__Activity__: Report how many lines of the listing contain the string "will", with no other words.

━━━ Available data

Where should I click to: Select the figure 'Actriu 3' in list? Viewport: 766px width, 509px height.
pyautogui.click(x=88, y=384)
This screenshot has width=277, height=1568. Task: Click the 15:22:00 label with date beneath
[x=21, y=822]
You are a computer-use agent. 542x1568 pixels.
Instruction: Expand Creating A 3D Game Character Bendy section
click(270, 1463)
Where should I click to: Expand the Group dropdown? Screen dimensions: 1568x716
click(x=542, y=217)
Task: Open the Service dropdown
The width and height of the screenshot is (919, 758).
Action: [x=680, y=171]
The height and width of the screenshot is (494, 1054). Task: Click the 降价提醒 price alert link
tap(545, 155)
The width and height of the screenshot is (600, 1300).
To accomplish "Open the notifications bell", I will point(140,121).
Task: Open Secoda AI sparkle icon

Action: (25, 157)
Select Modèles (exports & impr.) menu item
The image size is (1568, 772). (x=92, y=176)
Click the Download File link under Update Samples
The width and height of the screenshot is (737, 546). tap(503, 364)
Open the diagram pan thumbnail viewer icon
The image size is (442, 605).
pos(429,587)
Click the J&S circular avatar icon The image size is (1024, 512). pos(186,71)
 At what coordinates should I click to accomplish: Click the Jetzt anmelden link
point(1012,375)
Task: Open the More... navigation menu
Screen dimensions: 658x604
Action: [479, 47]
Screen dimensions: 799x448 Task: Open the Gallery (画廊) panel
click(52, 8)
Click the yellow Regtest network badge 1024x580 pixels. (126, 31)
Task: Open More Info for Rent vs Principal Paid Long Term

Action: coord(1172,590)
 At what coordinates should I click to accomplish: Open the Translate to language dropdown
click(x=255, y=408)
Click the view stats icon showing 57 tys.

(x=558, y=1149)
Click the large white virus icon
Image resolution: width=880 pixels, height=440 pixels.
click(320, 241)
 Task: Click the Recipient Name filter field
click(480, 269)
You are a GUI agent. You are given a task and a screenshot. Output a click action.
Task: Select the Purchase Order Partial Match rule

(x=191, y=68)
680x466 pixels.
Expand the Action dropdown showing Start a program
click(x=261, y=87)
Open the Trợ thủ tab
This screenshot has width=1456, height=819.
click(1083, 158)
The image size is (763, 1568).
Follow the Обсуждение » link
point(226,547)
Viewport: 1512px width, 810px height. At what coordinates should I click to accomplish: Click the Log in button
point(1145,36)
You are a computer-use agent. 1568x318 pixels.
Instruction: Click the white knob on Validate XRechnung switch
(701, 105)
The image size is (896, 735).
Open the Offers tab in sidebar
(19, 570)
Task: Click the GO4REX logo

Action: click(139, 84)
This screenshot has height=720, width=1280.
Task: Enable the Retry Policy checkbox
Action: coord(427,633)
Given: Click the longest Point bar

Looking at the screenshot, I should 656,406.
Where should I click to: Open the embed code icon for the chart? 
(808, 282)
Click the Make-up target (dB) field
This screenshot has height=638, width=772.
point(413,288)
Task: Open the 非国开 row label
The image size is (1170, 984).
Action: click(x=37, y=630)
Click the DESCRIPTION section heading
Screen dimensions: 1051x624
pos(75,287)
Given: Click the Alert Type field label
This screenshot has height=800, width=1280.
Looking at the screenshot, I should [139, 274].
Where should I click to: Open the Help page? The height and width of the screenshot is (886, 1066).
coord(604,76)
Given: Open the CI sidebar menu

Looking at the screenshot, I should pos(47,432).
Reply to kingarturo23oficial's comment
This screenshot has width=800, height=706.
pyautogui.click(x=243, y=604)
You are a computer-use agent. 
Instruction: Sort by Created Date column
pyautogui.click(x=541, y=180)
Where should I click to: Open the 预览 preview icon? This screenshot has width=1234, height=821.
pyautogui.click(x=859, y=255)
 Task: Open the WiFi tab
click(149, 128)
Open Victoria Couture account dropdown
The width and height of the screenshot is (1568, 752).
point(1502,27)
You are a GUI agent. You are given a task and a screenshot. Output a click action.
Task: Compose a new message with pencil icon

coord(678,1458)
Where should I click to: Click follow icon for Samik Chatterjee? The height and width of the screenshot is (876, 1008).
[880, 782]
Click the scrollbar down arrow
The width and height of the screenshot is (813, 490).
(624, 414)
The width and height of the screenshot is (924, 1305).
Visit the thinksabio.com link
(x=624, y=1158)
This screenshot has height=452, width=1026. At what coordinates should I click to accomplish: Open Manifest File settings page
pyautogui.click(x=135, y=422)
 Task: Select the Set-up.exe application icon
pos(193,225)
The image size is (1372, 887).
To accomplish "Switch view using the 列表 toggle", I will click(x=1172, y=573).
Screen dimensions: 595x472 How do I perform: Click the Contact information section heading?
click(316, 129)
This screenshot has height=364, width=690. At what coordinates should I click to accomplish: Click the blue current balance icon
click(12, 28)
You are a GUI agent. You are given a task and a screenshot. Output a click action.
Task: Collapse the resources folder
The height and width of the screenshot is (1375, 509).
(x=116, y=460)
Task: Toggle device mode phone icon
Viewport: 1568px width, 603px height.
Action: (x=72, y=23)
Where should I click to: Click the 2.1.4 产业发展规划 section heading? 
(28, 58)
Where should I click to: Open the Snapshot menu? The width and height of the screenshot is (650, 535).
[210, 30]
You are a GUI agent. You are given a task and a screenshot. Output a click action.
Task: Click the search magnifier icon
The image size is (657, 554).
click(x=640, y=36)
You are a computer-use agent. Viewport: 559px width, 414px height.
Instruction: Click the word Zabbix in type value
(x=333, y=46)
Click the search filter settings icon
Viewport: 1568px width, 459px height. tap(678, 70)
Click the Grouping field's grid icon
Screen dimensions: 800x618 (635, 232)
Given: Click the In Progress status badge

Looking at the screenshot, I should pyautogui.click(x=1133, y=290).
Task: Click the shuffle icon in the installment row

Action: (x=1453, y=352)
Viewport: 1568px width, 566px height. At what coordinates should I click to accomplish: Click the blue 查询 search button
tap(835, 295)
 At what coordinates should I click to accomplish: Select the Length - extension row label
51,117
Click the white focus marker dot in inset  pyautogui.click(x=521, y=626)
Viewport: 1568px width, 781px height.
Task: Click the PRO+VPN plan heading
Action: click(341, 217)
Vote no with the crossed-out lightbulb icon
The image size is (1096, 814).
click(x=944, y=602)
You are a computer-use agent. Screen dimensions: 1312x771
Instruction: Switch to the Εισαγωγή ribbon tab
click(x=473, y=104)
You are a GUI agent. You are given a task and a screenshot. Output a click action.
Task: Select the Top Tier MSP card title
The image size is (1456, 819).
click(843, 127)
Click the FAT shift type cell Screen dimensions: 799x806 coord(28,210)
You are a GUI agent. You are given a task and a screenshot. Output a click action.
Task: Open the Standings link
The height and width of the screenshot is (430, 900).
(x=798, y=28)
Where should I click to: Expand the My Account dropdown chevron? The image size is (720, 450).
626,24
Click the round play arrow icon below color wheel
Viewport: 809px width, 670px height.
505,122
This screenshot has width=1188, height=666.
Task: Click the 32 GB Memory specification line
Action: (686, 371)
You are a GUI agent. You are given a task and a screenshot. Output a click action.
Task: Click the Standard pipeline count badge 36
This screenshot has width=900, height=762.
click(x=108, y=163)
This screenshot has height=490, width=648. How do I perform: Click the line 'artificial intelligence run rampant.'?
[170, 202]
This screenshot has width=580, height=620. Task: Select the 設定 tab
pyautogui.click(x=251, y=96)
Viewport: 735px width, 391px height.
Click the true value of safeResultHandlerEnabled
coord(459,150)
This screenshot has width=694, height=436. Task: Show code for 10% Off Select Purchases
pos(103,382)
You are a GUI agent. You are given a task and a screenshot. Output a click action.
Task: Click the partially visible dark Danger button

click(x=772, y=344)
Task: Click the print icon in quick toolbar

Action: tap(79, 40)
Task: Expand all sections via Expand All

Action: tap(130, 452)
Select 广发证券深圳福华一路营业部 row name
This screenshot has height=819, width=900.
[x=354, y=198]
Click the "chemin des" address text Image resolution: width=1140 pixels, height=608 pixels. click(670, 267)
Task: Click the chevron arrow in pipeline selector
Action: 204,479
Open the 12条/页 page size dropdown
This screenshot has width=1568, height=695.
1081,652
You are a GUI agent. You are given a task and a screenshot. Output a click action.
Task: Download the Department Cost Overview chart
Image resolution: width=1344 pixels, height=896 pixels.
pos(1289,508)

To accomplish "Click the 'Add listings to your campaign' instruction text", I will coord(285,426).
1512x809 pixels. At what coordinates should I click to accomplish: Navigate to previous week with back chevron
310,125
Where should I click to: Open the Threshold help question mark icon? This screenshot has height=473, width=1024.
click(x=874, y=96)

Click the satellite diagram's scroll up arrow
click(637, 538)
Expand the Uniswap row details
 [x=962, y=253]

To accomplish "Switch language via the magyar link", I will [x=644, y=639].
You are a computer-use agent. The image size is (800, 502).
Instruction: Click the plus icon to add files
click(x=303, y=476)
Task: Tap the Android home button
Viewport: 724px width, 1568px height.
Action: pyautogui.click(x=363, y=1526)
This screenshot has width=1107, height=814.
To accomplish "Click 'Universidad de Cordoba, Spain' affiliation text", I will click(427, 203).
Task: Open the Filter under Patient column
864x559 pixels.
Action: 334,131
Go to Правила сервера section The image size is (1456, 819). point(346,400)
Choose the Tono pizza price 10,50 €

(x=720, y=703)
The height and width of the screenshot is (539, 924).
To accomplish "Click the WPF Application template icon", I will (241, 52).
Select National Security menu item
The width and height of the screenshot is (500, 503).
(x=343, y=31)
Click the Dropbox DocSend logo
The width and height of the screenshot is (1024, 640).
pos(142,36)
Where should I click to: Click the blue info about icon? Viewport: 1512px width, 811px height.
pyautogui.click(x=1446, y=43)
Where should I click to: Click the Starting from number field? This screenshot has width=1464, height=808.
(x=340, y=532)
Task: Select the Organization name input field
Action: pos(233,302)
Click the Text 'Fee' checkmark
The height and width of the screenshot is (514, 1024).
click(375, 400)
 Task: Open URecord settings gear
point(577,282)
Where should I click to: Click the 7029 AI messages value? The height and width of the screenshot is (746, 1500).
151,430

━━━━━━

__Exercise solution__: 6